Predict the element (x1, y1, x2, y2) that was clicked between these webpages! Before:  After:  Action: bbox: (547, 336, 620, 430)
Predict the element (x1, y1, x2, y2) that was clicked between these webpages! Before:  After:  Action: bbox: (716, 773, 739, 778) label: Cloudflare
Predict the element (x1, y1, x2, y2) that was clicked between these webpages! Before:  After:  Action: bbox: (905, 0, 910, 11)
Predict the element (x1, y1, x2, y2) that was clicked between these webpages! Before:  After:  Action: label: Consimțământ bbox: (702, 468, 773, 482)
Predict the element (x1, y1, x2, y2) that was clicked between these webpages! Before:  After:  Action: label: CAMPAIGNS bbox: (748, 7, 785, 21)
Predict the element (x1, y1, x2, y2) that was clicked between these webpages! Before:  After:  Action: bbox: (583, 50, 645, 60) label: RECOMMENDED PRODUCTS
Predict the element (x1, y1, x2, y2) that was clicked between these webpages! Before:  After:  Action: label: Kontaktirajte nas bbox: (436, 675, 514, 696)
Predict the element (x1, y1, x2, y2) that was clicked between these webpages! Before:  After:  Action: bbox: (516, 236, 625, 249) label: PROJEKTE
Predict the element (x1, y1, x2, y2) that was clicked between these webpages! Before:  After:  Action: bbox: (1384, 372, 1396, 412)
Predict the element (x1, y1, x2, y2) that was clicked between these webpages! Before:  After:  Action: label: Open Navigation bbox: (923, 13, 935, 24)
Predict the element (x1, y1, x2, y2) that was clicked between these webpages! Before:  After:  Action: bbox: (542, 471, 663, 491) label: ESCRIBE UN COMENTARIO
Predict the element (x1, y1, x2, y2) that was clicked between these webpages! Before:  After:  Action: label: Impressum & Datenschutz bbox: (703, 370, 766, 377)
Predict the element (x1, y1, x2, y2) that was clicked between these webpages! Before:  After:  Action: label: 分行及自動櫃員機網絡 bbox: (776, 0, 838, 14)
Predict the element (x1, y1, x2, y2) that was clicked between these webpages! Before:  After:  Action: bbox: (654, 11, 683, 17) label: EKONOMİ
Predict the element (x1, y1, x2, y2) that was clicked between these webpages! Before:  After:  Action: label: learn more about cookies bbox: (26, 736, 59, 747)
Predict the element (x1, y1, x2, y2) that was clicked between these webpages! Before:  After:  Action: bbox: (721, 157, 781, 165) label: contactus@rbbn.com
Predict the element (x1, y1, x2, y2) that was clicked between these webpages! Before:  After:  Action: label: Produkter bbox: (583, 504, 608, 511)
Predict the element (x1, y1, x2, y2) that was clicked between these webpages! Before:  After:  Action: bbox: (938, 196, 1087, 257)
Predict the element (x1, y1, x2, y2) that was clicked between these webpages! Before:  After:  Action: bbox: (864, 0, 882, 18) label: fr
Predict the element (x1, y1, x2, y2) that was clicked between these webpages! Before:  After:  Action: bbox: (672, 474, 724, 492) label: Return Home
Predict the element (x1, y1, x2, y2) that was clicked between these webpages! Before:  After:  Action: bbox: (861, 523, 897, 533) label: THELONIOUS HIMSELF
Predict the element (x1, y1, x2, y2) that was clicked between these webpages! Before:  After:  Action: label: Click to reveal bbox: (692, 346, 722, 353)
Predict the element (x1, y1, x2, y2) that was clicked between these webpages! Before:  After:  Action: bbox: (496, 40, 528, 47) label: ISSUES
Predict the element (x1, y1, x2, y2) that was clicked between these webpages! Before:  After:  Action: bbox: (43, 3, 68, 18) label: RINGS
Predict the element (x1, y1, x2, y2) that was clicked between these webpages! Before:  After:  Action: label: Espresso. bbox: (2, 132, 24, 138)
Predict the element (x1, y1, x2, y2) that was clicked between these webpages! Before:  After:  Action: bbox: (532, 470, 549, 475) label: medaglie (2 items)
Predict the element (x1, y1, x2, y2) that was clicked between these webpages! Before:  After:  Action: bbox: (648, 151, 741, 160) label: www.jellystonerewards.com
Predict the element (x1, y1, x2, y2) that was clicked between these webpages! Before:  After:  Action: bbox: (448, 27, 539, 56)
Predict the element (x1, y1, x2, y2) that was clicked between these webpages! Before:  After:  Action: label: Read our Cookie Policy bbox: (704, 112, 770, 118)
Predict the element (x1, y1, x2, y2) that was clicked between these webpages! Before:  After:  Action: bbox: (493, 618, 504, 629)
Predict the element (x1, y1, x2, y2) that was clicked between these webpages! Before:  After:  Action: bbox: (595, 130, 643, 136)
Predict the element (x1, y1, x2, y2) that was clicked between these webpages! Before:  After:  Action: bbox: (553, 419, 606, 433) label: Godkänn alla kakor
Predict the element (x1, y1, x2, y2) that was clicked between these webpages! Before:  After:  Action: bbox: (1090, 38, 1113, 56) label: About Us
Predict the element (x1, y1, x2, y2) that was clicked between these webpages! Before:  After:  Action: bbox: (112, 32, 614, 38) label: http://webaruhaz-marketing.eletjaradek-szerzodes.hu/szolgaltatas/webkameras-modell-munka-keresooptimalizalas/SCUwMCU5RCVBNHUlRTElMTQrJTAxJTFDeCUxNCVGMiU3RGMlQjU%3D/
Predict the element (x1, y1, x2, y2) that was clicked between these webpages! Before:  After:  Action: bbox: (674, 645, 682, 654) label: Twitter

__SET TASK__: Please quote every one of the entries above verbatim, keeping each on its own line.

__RESPONSE TO THIS TASK__:
Predict the element (x1, y1, x2, y2) that was clicked between these webpages! Before:  After:  Action: bbox: (547, 336, 620, 430)
Predict the element (x1, y1, x2, y2) that was clicked between these webpages! Before:  After:  Action: bbox: (716, 773, 739, 778) label: Cloudflare
Predict the element (x1, y1, x2, y2) that was clicked between these webpages! Before:  After:  Action: bbox: (905, 0, 910, 11)
Predict the element (x1, y1, x2, y2) that was clicked between these webpages! Before:  After:  Action: label: Consimțământ bbox: (702, 468, 773, 482)
Predict the element (x1, y1, x2, y2) that was clicked between these webpages! Before:  After:  Action: label: CAMPAIGNS bbox: (748, 7, 785, 21)
Predict the element (x1, y1, x2, y2) that was clicked between these webpages! Before:  After:  Action: bbox: (583, 50, 645, 60) label: RECOMMENDED PRODUCTS
Predict the element (x1, y1, x2, y2) that was clicked between these webpages! Before:  After:  Action: label: Kontaktirajte nas bbox: (436, 675, 514, 696)
Predict the element (x1, y1, x2, y2) that was clicked between these webpages! Before:  After:  Action: bbox: (516, 236, 625, 249) label: PROJEKTE
Predict the element (x1, y1, x2, y2) that was clicked between these webpages! Before:  After:  Action: bbox: (1384, 372, 1396, 412)
Predict the element (x1, y1, x2, y2) that was clicked between these webpages! Before:  After:  Action: label: Open Navigation bbox: (923, 13, 935, 24)
Predict the element (x1, y1, x2, y2) that was clicked between these webpages! Before:  After:  Action: bbox: (542, 471, 663, 491) label: ESCRIBE UN COMENTARIO
Predict the element (x1, y1, x2, y2) that was clicked between these webpages! Before:  After:  Action: label: Impressum & Datenschutz bbox: (703, 370, 766, 377)
Predict the element (x1, y1, x2, y2) that was clicked between these webpages! Before:  After:  Action: label: 分行及自動櫃員機網絡 bbox: (776, 0, 838, 14)
Predict the element (x1, y1, x2, y2) that was clicked between these webpages! Before:  After:  Action: bbox: (654, 11, 683, 17) label: EKONOMİ
Predict the element (x1, y1, x2, y2) that was clicked between these webpages! Before:  After:  Action: label: learn more about cookies bbox: (26, 736, 59, 747)
Predict the element (x1, y1, x2, y2) that was clicked between these webpages! Before:  After:  Action: bbox: (721, 157, 781, 165) label: contactus@rbbn.com
Predict the element (x1, y1, x2, y2) that was clicked between these webpages! Before:  After:  Action: label: Produkter bbox: (583, 504, 608, 511)
Predict the element (x1, y1, x2, y2) that was clicked between these webpages! Before:  After:  Action: bbox: (938, 196, 1087, 257)
Predict the element (x1, y1, x2, y2) that was clicked between these webpages! Before:  After:  Action: bbox: (864, 0, 882, 18) label: fr
Predict the element (x1, y1, x2, y2) that was clicked between these webpages! Before:  After:  Action: bbox: (672, 474, 724, 492) label: Return Home
Predict the element (x1, y1, x2, y2) that was clicked between these webpages! Before:  After:  Action: bbox: (861, 523, 897, 533) label: THELONIOUS HIMSELF
Predict the element (x1, y1, x2, y2) that was clicked between these webpages! Before:  After:  Action: label: Click to reveal bbox: (692, 346, 722, 353)
Predict the element (x1, y1, x2, y2) that was clicked between these webpages! Before:  After:  Action: bbox: (496, 40, 528, 47) label: ISSUES
Predict the element (x1, y1, x2, y2) that was clicked between these webpages! Before:  After:  Action: bbox: (43, 3, 68, 18) label: RINGS
Predict the element (x1, y1, x2, y2) that was clicked between these webpages! Before:  After:  Action: label: Espresso. bbox: (2, 132, 24, 138)
Predict the element (x1, y1, x2, y2) that was clicked between these webpages! Before:  After:  Action: bbox: (532, 470, 549, 475) label: medaglie (2 items)
Predict the element (x1, y1, x2, y2) that was clicked between these webpages! Before:  After:  Action: bbox: (648, 151, 741, 160) label: www.jellystonerewards.com
Predict the element (x1, y1, x2, y2) that was clicked between these webpages! Before:  After:  Action: bbox: (448, 27, 539, 56)
Predict the element (x1, y1, x2, y2) that was clicked between these webpages! Before:  After:  Action: label: Read our Cookie Policy bbox: (704, 112, 770, 118)
Predict the element (x1, y1, x2, y2) that was clicked between these webpages! Before:  After:  Action: bbox: (493, 618, 504, 629)
Predict the element (x1, y1, x2, y2) that was clicked between these webpages! Before:  After:  Action: bbox: (595, 130, 643, 136)
Predict the element (x1, y1, x2, y2) that was clicked between these webpages! Before:  After:  Action: bbox: (553, 419, 606, 433) label: Godkänn alla kakor
Predict the element (x1, y1, x2, y2) that was clicked between these webpages! Before:  After:  Action: bbox: (1090, 38, 1113, 56) label: About Us
Predict the element (x1, y1, x2, y2) that was clicked between these webpages! Before:  After:  Action: bbox: (112, 32, 614, 38) label: http://webaruhaz-marketing.eletjaradek-szerzodes.hu/szolgaltatas/webkameras-modell-munka-keresooptimalizalas/SCUwMCU5RCVBNHUlRTElMTQrJTAxJTFDeCUxNCVGMiU3RGMlQjU%3D/
Predict the element (x1, y1, x2, y2) that was clicked between these webpages! Before:  After:  Action: bbox: (674, 645, 682, 654) label: Twitter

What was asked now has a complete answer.